WHAT TO DO:
Rewrite the material between the lines containing "You are a computer-use" and "coord(463,400)", inclusive, as a two-column CSV with the columns instruction and response, placing each block's text and its answer in one quoted field apiece with line breaks replaced by spaces.

ENTRIES PROVIDED:
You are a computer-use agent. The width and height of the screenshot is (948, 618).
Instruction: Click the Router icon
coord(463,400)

* * *

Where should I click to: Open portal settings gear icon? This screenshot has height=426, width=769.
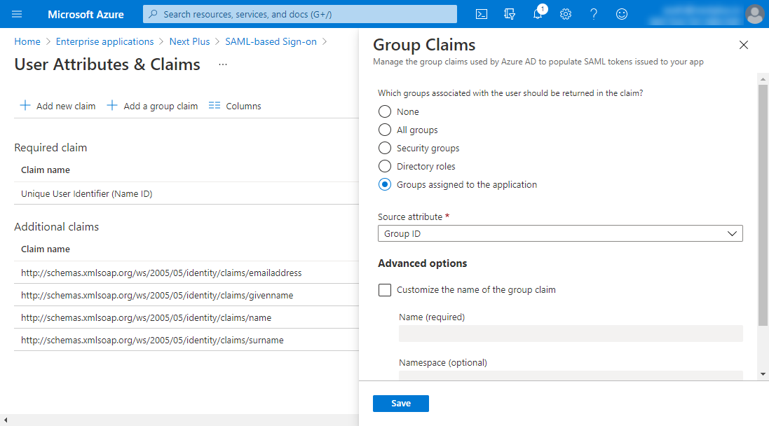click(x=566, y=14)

...

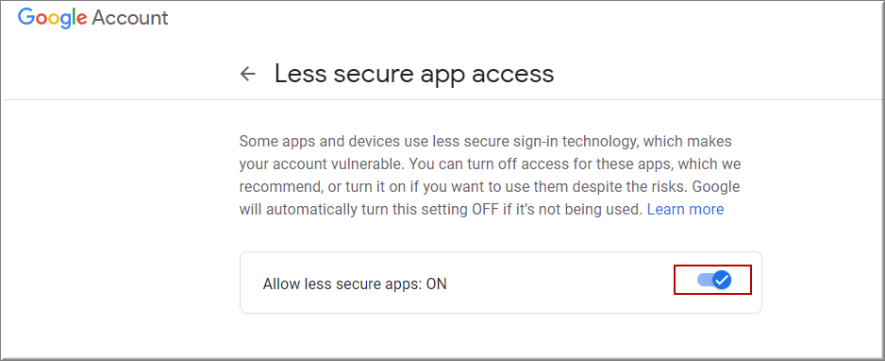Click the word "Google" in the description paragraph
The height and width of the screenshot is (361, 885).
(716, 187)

ANSWER TO THE EXERCISE:
instruction,response
"You are a computer-use agent. The width and height of the screenshot is (948, 618). Instruction: Click the Router icon","coord(463,400)"